The most accurate witness to how Americans actually drive isn’t a cop with a radar gun. It isn’t even a dashboard camera or the onboard computer in the car itself. It’s the phone in the cupholder.
That’s the idea of a September 2025 report from the Governors Highway Safety Association and Cambridge Mobile Telematics titled A Data-Driven Action Plan for Safer Roads, which is pushing state governments to retire the old way of deciding where roads are dangerous and replace it with a real-time feed of anonymized smartphone sensor data.
Currently, drivers with the highest levels of phone distraction are 240% more likely to crash than drivers who keep the phone in their pocket. Hard braking raises this by by 103% and speeding adds another 71%.
How the Data Gets Collected and What It Shows
Telematics sounds like surveillance jargon, but in practice it’s already running on most American drivers’ phones whether they know it or not. If you’ve opted into a safe-driver discount from State Farm, Progressive, Allstate, or Root, the accelerometer, GPS, and gyroscope in your phone are reporting back to an insurer in roughly real time. It’s picking up any phone handling, hard braking, sudden acceleration, speeding, and aggressive cornering.
Cambridge Mobile Telematics, the Massachusetts-based firm behind the GHSA report, processes this feed for most of those insurance programs through its AI platform DriveWell Fusion. It’s the largest telematics service in the world and claims to have helped prevent more than 100,000 crashes globally.

The old way of improving roads relied on crash data that was often two years out of date by the time planners saw it, and police reports chronically under-report distracted driving because drivers don’t volunteer that they were texting when they hit the guardrail. GHSA wants to change this using technology we all have in our pockets.
The report calls for less reactive and more proactive safety planning. for example, if they spot a section of road where phone handling is spiking, authorities can deploy enforcement or even road changes, then check the telematics data the next week to see whether anything actually changed.
Maryland is already testing this, with GHSA awarding the Maryland Highway Safety Office a $100,000 grant in late 2024, funded by General Motors, to use predictive telematics data to target distracted-driving hotspots across the state. Other states are following in their footsteps.
The Privacy Part That Actually Matters
Headlines you see on this sound pretty alarming.

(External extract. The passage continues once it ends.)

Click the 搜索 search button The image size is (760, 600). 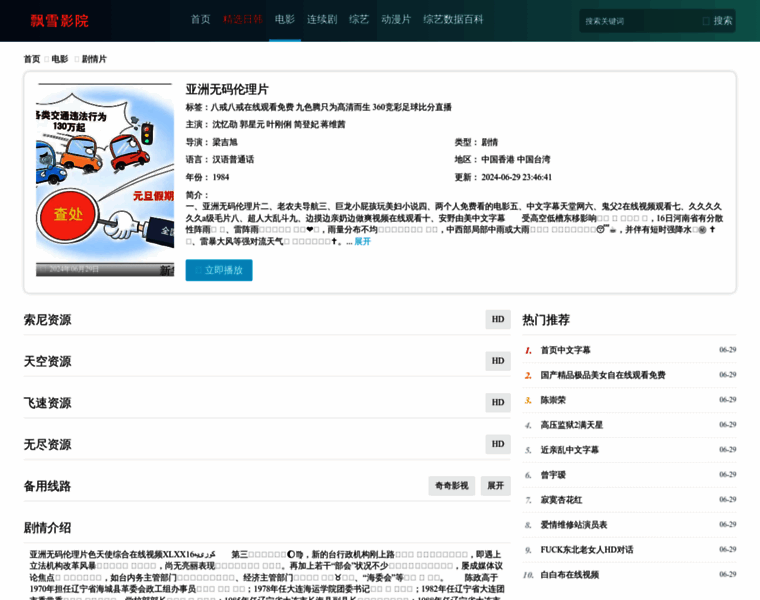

Nobody at the Maryland Highway Safety Office is pulling up your name and issuing you a ticket for checking Instagram at a red light. The data that reaches state agencies is aggregated and anonymized. Planners will see that 500 devices confirmed phone-handling events on a specific stretch of Highway 9 between 7:30 and 8:15 a.m. on Tuesdays. They don’t see whose devices, and they certainly won’t receive phone numbers, names, or the contents of any messages.
The data currently comes from opt-in consumer programs, mostly insurance apps that offer discounts in exchange for letting the insurer score your driving. Cambridge Mobile Telematics strips the identifying information and sells the aggregated risk map to state highway agencies as a planning tool. What gets pulled isn’t your individual trip but the millions of trips happening on your road segment, which get averaged into a heat map.
Whether that’s dystopian or sensible depends on where you sit on the privacy-versus-safety scale, but the mechanics are worth understanding either way: aggregated and anonymized at the collection layer, contractually firewalled from law enforcement at the state layer, opt-in from day one.
Of course, this is a bit of a weird one. The devices that distract drivers are now the devices helping build and change the roads they drive on. But if it helps save lives, then we’re all for it.